- OPECプラスは11月30日、サウジアラビアなど8カ国が日量220万バレルの自主減産を実施することを決めた。加盟国全体での追加減産は合意できなかった。
- 「減産したい国」と「増産したい国」の溝は深く、自主減産を余儀なくされているサウジアラビアを財政的に追い込む危うい構図となっている。
- OPECプラスに参加することになったブラジルが協調減産に応じるかどうかも未知数で、原油価格への下押し圧力は今後も続きそうだ。
(藤 和彦:経済産業研究所コンサルティング・フェロー)
石油輸出国機構(OPEC)とロシアなどの大産油国が構成するOPECプラスは11月30日、オンラインで閣僚級会合を開き、現行の協調減産の枠組みを維持することを確認した。
OPECプラスは昨年11月から日量200万バレルの協調減産を実施しており、サウジアラビアは今年7月から追加で100万バレルの自主減産を行っている。
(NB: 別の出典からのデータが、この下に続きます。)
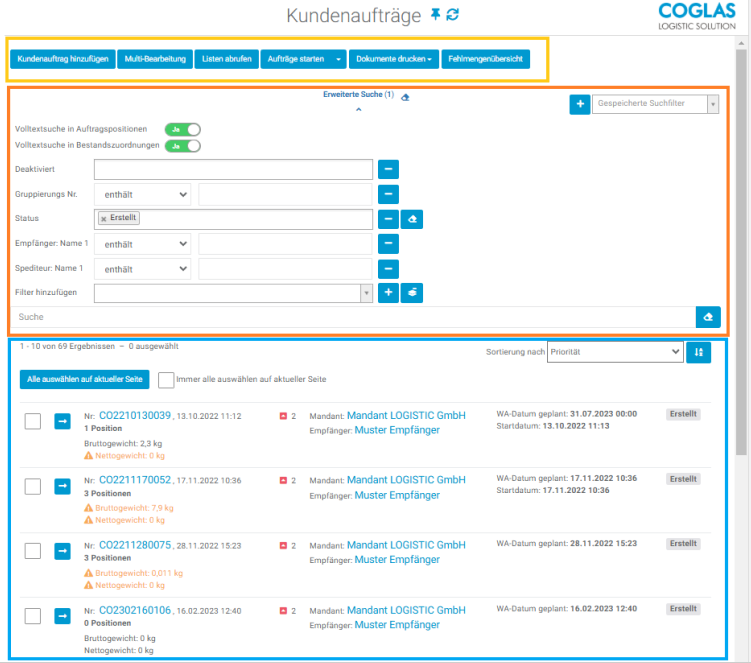Open the order link CO2302160106
The image size is (751, 663).
[x=135, y=610]
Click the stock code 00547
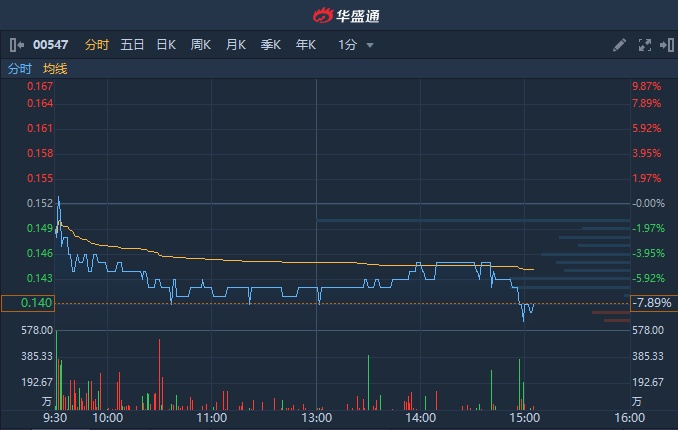Image resolution: width=678 pixels, height=430 pixels. click(50, 45)
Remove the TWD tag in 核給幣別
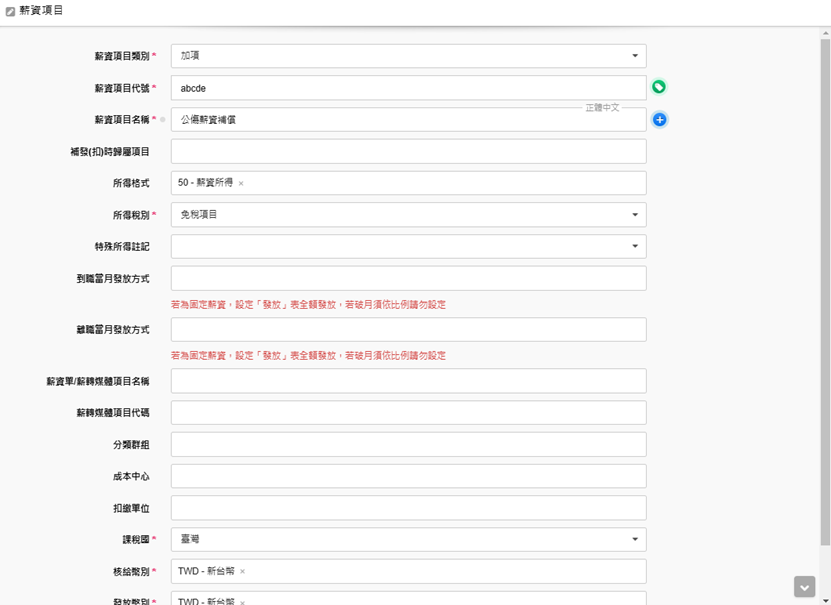 (242, 572)
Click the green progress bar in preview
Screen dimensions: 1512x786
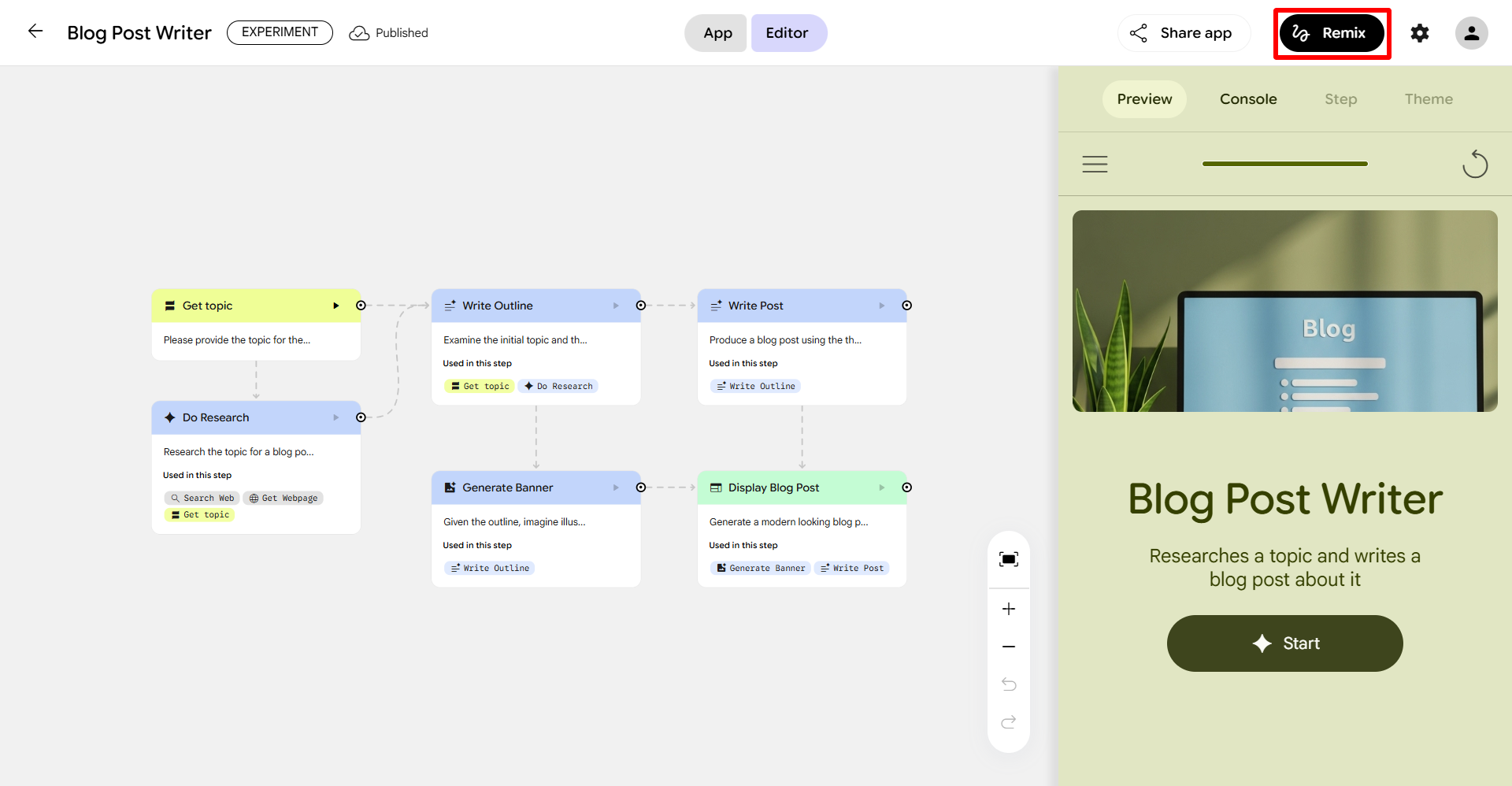coord(1284,164)
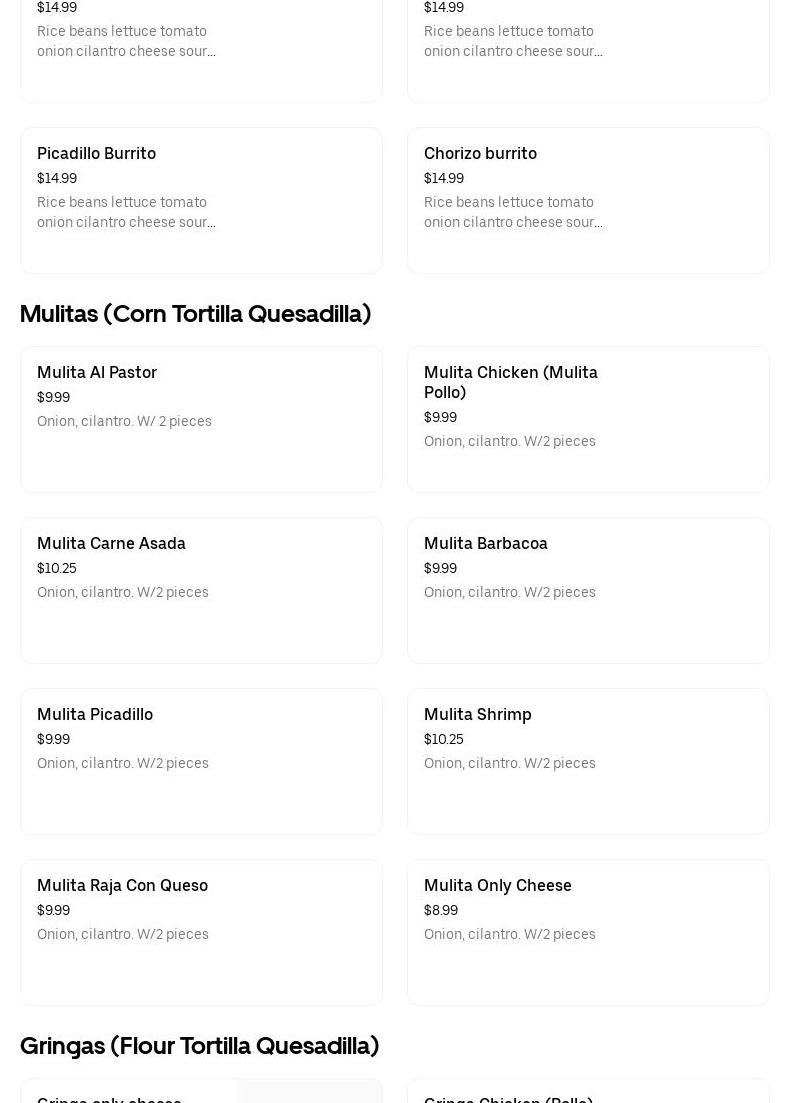Image resolution: width=804 pixels, height=1103 pixels.
Task: Open Mulita Only Cheese item
Action: coord(498,886)
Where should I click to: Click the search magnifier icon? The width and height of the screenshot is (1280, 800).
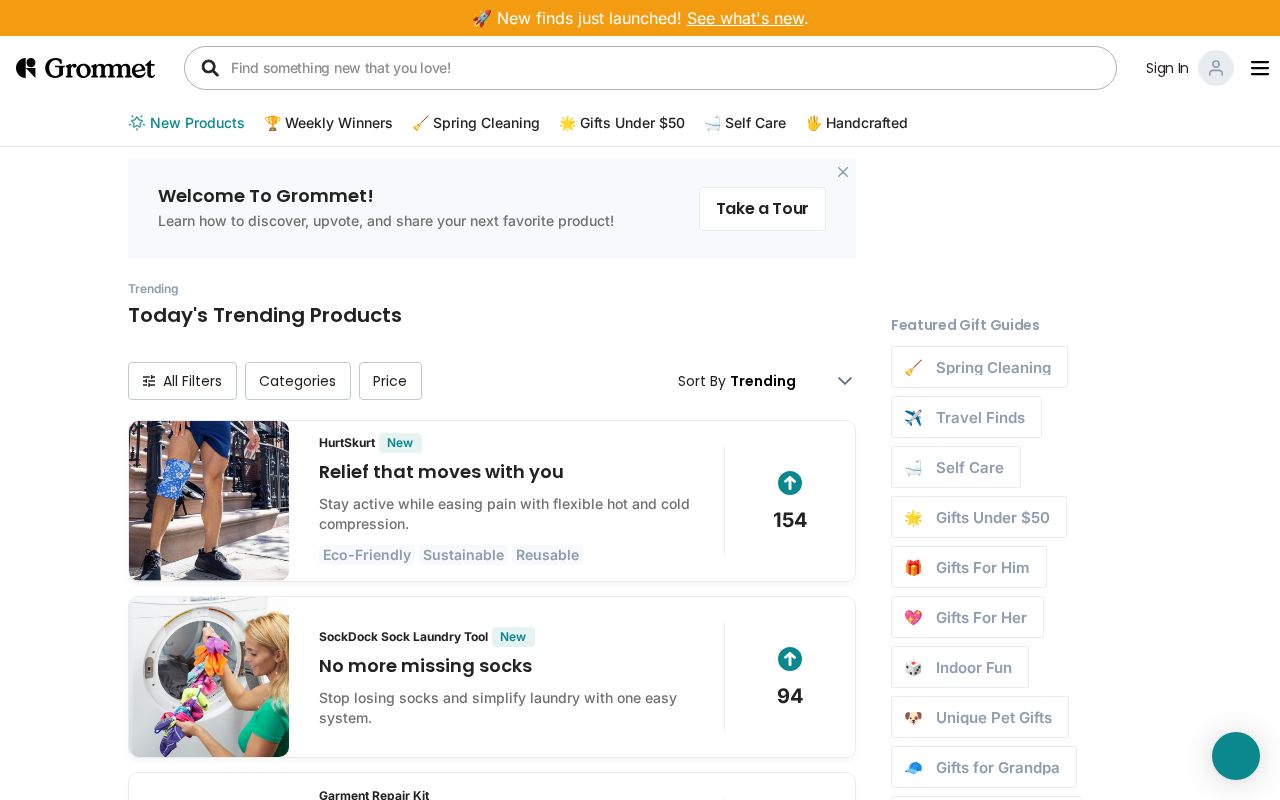tap(210, 68)

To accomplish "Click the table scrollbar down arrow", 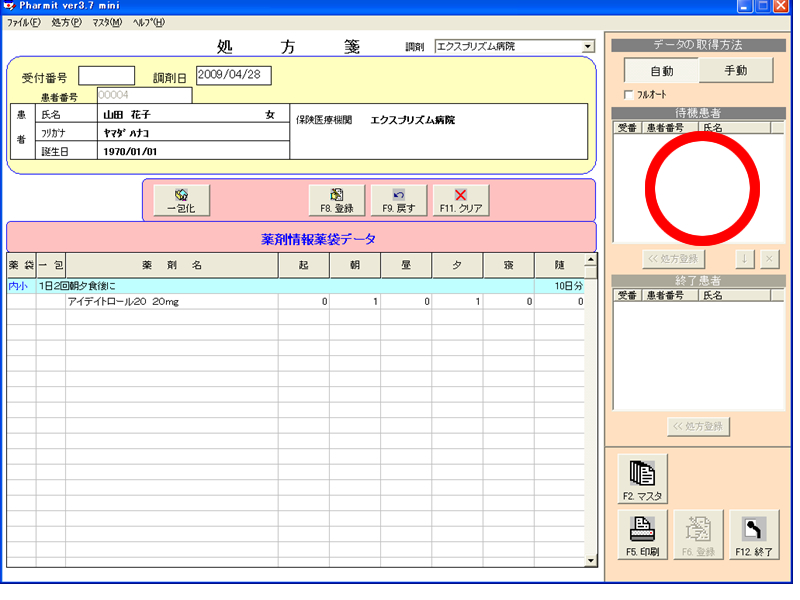I will (x=590, y=560).
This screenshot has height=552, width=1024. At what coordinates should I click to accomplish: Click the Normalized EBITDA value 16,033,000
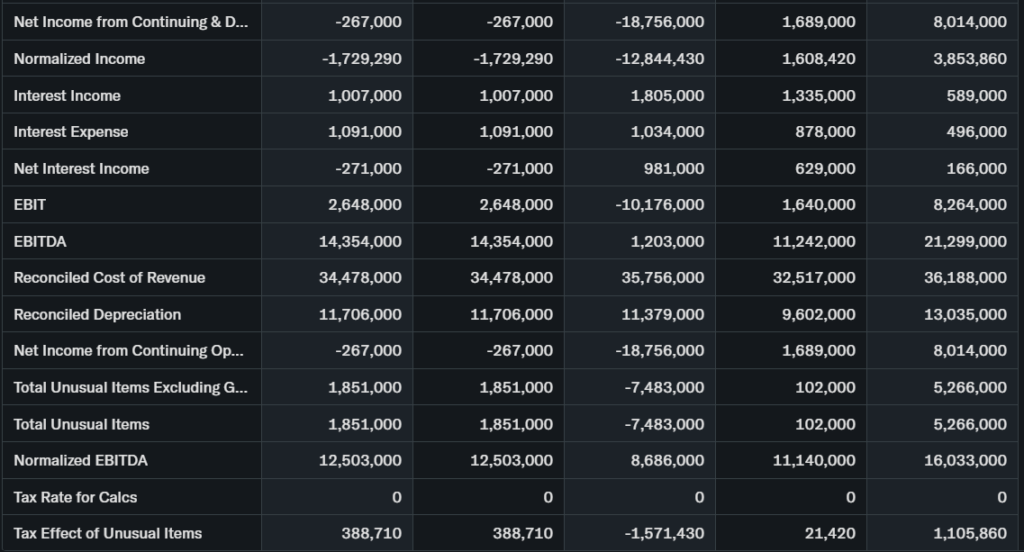tap(965, 461)
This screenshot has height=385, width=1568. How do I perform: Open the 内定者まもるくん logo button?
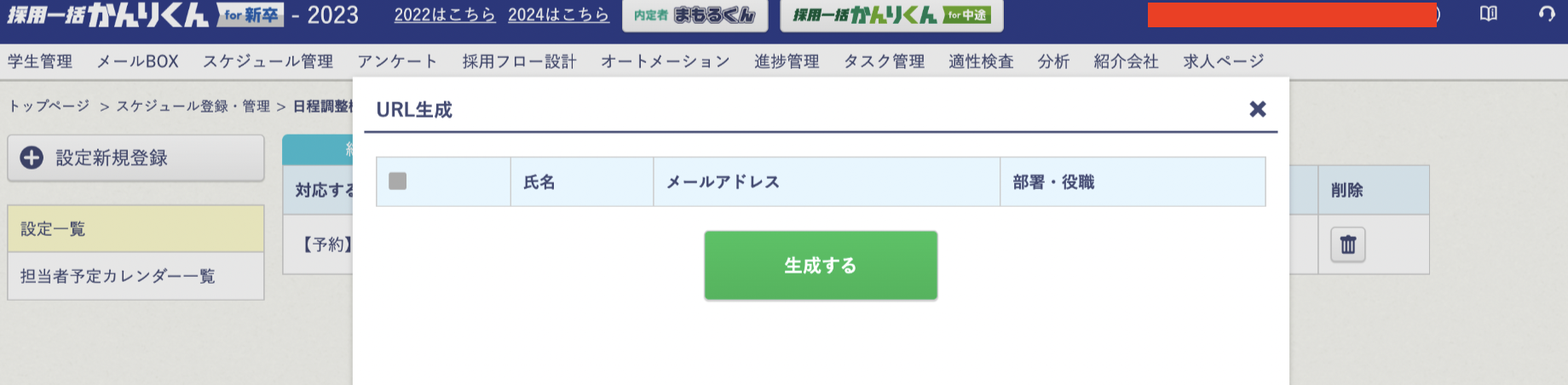click(695, 15)
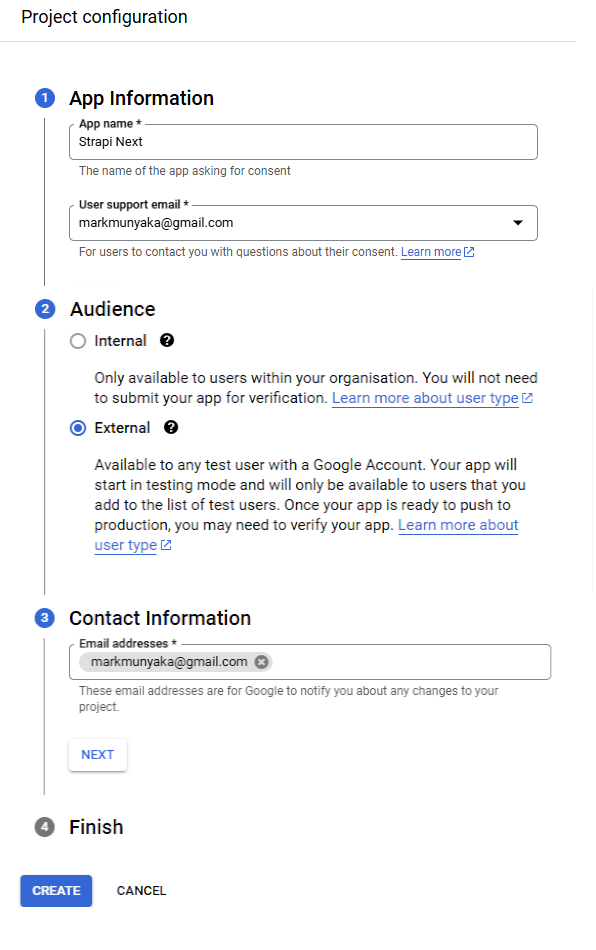Image resolution: width=596 pixels, height=950 pixels.
Task: Open the Contact Information step heading
Action: pos(160,618)
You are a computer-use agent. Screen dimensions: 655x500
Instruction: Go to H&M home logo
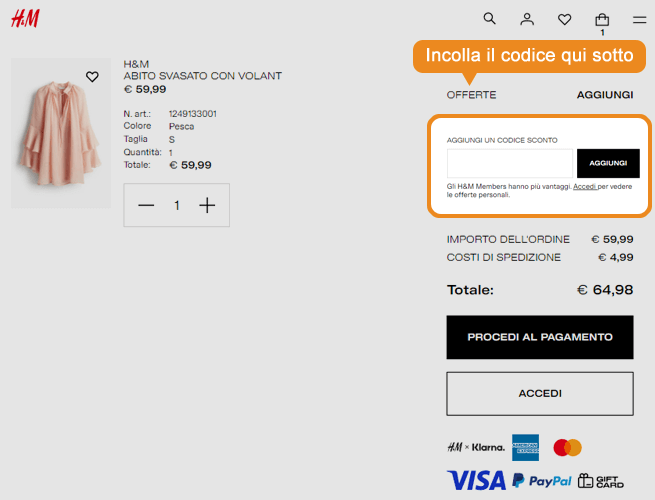click(25, 19)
今回の会合ではサウジアラビアの要請を受けてOPECプラス全体の協調減産が議論されたが、各国の足並みが整わず、見送りとなった。
その代替案としてまとまったのは、8カ国が来年から合計で日量220万バレルの自主減産を行うことだ。これまでに比べて日量90万バレルの拡大だ。
サウジアラビアは現在実施中の自主減産(日量100万バレル)を継続するとともに、ロシアは原油輸出量の削減幅を日量30万バレルから50万バレルに拡大する。残りの70万バレル分は、イラク(22万バレル)、アラブ首長国連邦=UAE(16万バレル)、クウェート(14万バレル)、カザフスタン(8万バレル)、アルジェリア(5万バレル)、オマーン(4万バレル)が分担することになる。
8カ国は「市況が許せば、第2四半期以降、段階的に減産を解除する」としている。
事前の報道では「サウジアラビアがアンゴラとナイジェリアに減産を求めた」とされていたが、両国がこれに応じることはなかった。
OPECプラスはさらに、産油国トップ10入りしているブラジル(生産量は日量約320万バレル)を加盟国として招待することを決めた。このところ、OPECプラスの減産をOPECプラスに属していない産油国の増産が打ち消す構図になっていることが背景にある。